Mais encore faut-il que le gouvernement donne une suite rapide à cette préconisation. « Rappelons, en effet, que pour le cancer du rein consécutif à une exposition au trichloréthylène, le gouvernement avait mis quatre longues années à publier le tableau de MP, privant d'autant les victimes et leur famille d'indemnisation ! » rappelle l'Association des accidentés de la vie (FNATH), qui réclame une publication sans délai des tableaux. Si l'on devait attendre le même laps de temps, ce ne sont pas moins de quatorze années qui se seront écoulées entre la démonstration du lien causal par le Circ et cette publication.
Les expositions des femmes mal connues
Cette création est d'autant plus urgente que de nombreux secteurs professionnels restent exposés à l'amiante malgré son interdiction en 1997, qui a réduit l'exposition liée à sa fabrication et à son utilisation. Actuellement, le secteur le plus à risque est celui du BTP à travers les activités de retrait et d'intervention sur des matériaux contenant cette fibre. Mais d'autres secteurs sont aussi concernés : élimination des déchets, transport, secteur agricole ou activités effectuées dans un environnement contaminé (administration, enseignement, etc.).

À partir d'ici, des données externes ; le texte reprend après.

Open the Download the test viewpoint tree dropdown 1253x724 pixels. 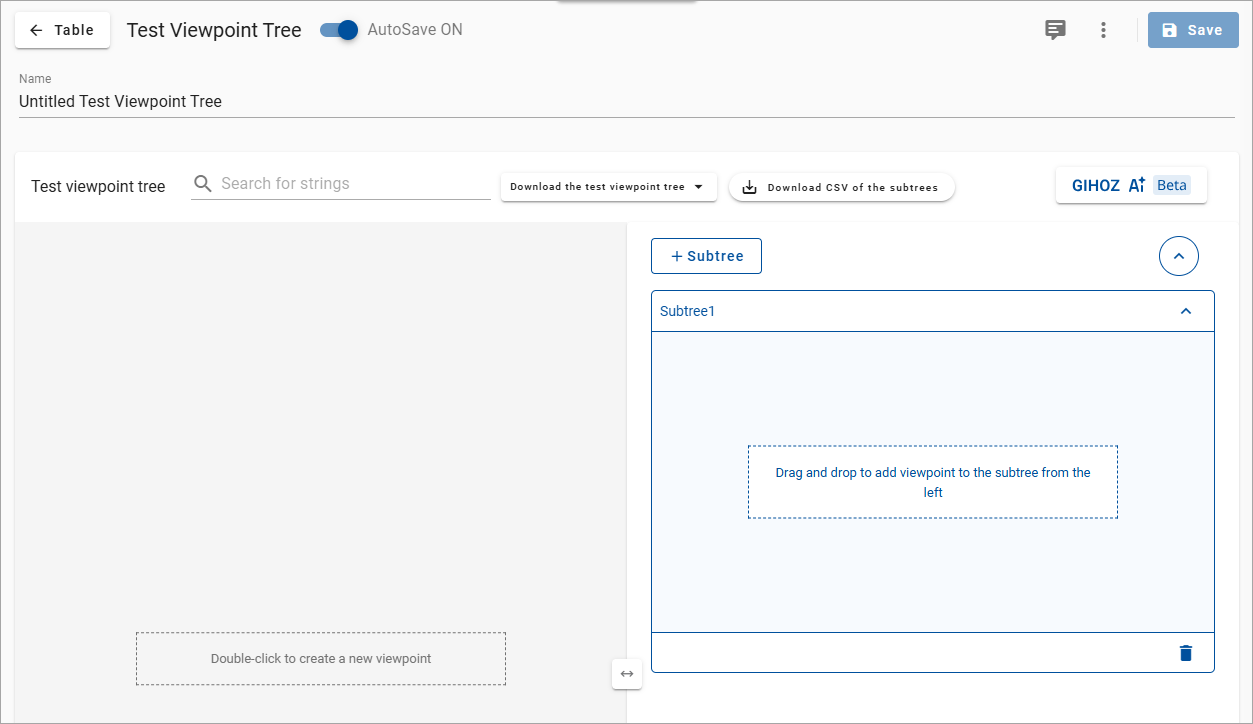608,186
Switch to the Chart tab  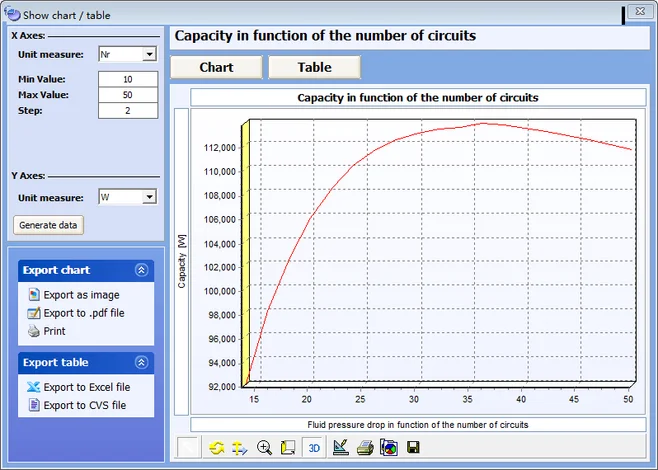pos(217,67)
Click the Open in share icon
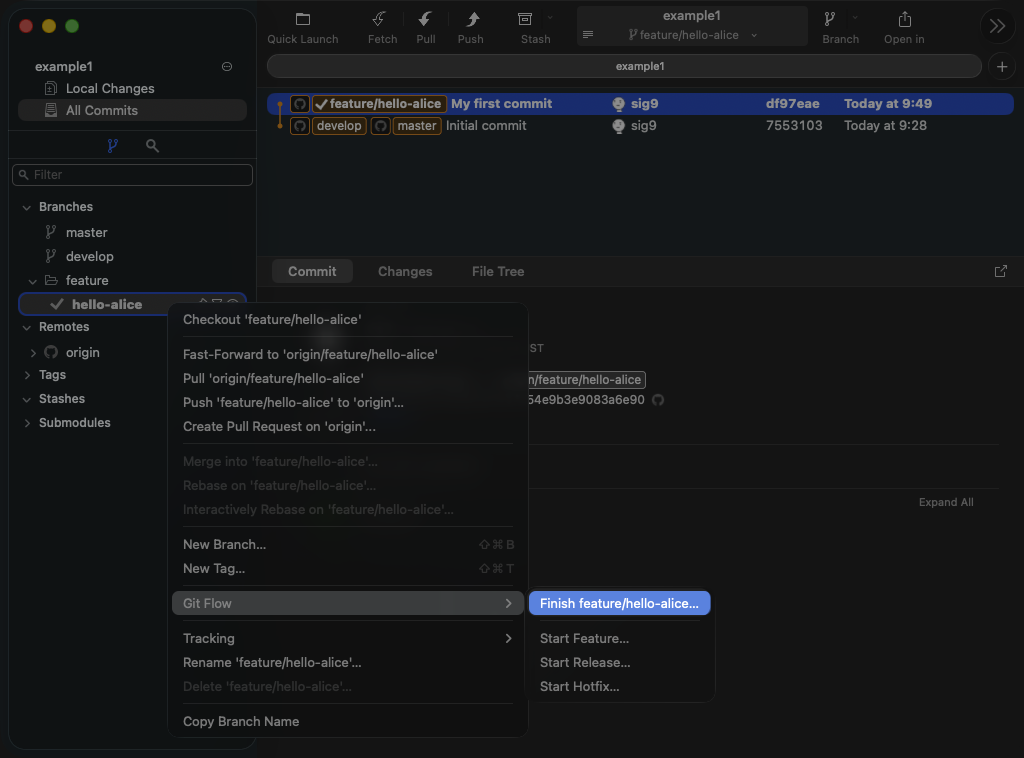 pyautogui.click(x=904, y=20)
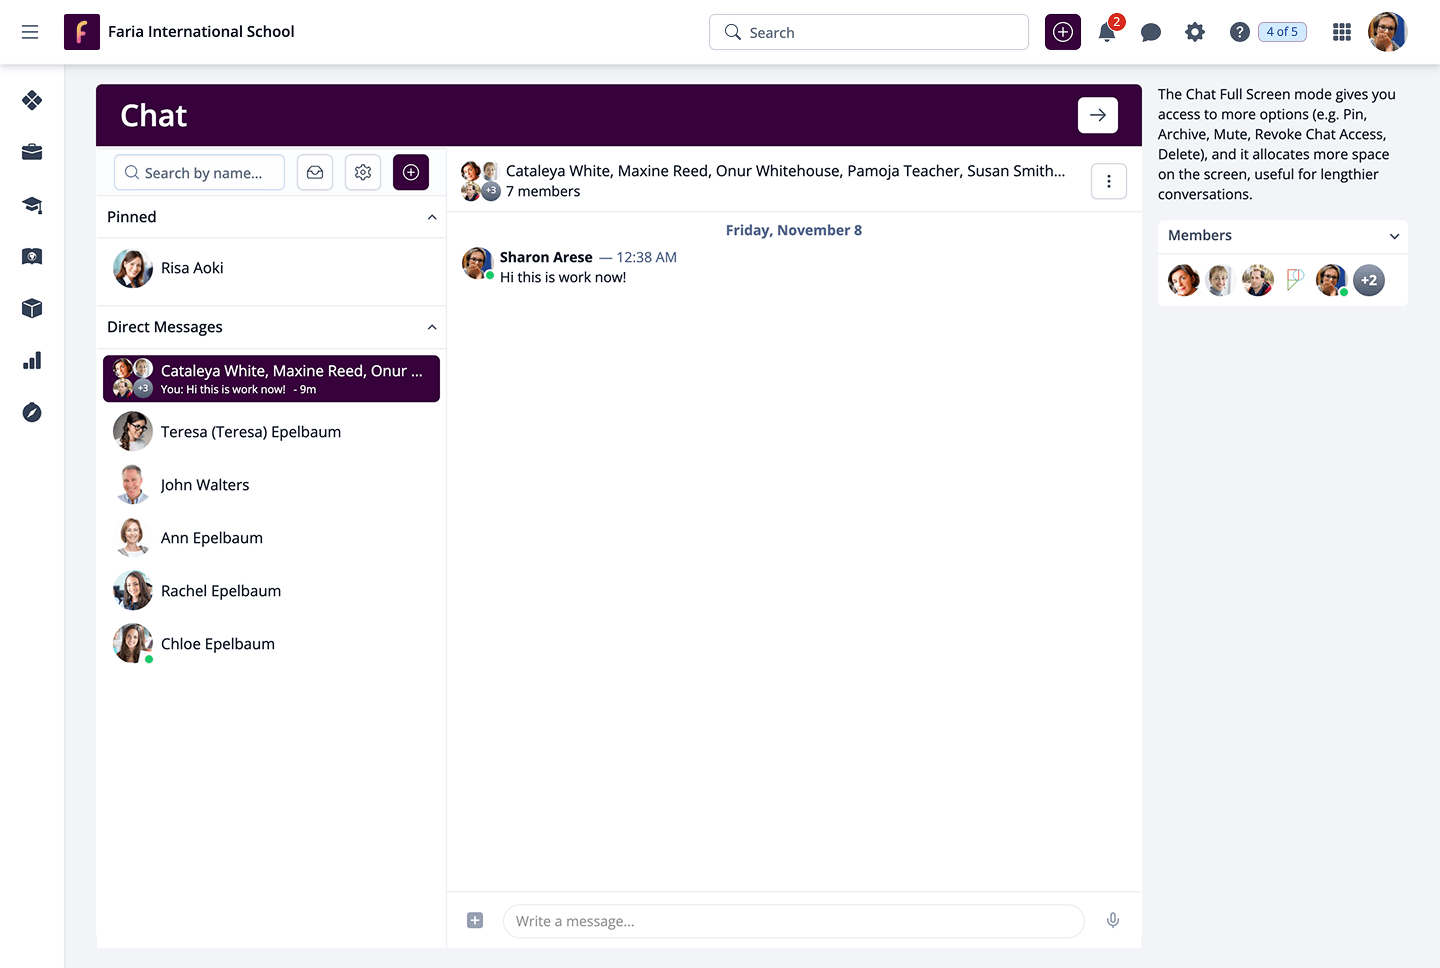Start a new chat with plus button
The image size is (1440, 968).
coord(411,173)
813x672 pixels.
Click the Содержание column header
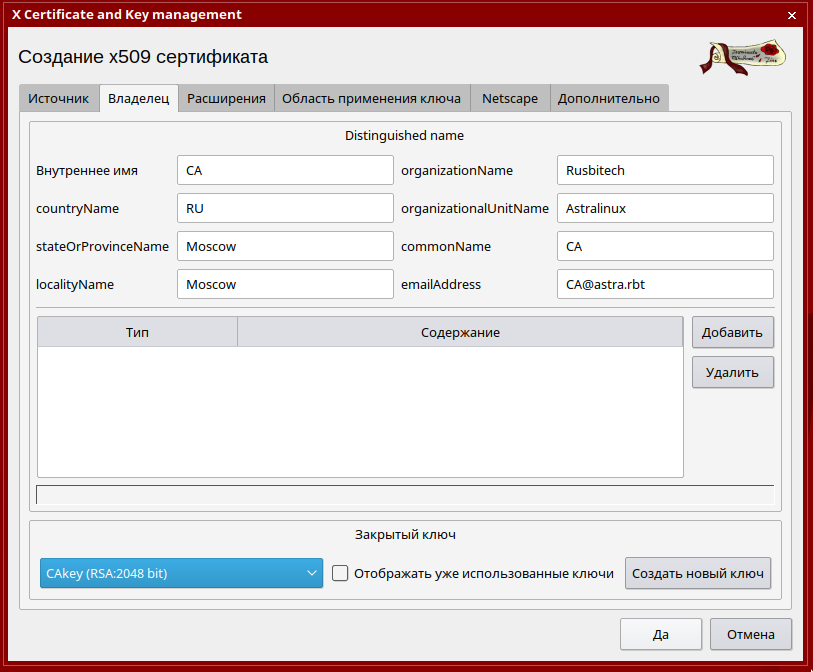point(460,332)
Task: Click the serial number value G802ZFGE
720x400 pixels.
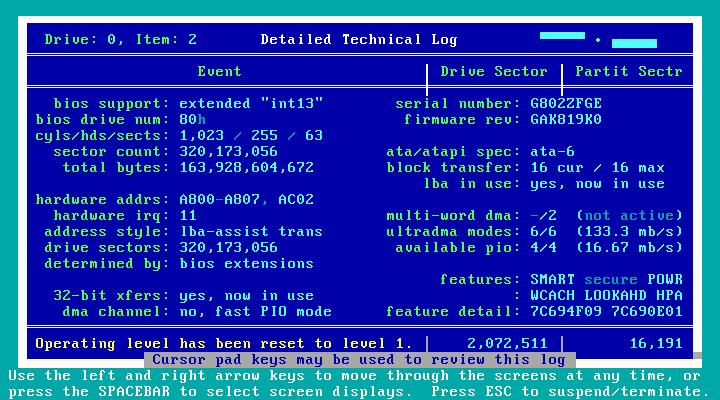Action: [566, 104]
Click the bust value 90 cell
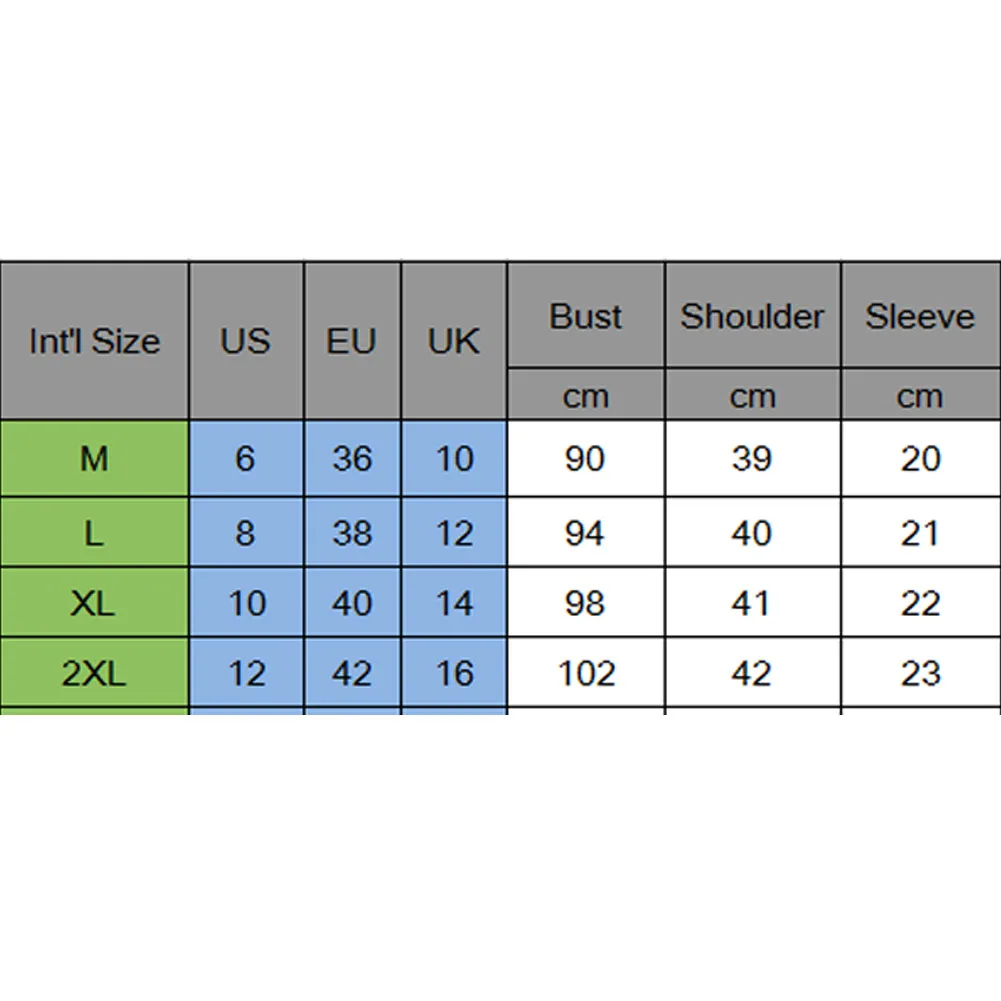Image resolution: width=1001 pixels, height=1001 pixels. click(586, 458)
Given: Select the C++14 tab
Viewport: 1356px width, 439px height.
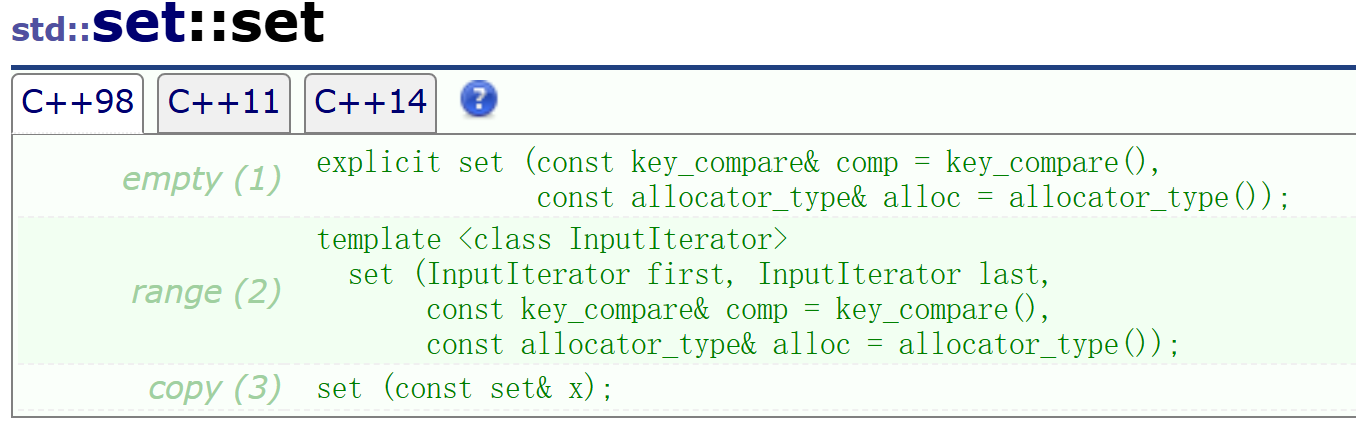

« Si l'état des lieux a permis d'identifier des secteurs d'activité, professions et travaux exposant à l'amiante, il manque encore des données pour caractériser les expositions professionnelles, en particulier celles des femmes », soulignent toutefois les experts. « L'exposition professionnelle des femmes à l'amiante concerne en particulier la fabrication de textiles non inflammables. Certains secteurs les exposent aussi à l'amiante de façon indirecte, tels que le secteur de la santé, dans lequel les femmes sont surreprésentées », explique l'Anses.
L'Agence recommande, de manière plus générale, d'améliorer « l'information et l'accompagnement humain, sanitaire et administratif » des travailleurs exposés à l'amiante et de leurs ayants droits. Les auteurs de l'expertise recommandent en particulier un accompagnement dans les démarches informatisées. « Celles-ci peuvent être complexes ou inaccessibles, notamment pour des personnes âgées ou en situation socioéconomique précaire », pointent-ils. Autre recommandation des experts : communiquer une information sur l'ensemble des possibilités de réparation des maladies liées à l'amiante, non seulement la reconnaissance en maladie professionnelle mais aussi le recours au Fond d'indemnisation des victimes de l'amiante (Fiva), la procédure en faute inexcusable ou encore la cessation anticipée d'activité.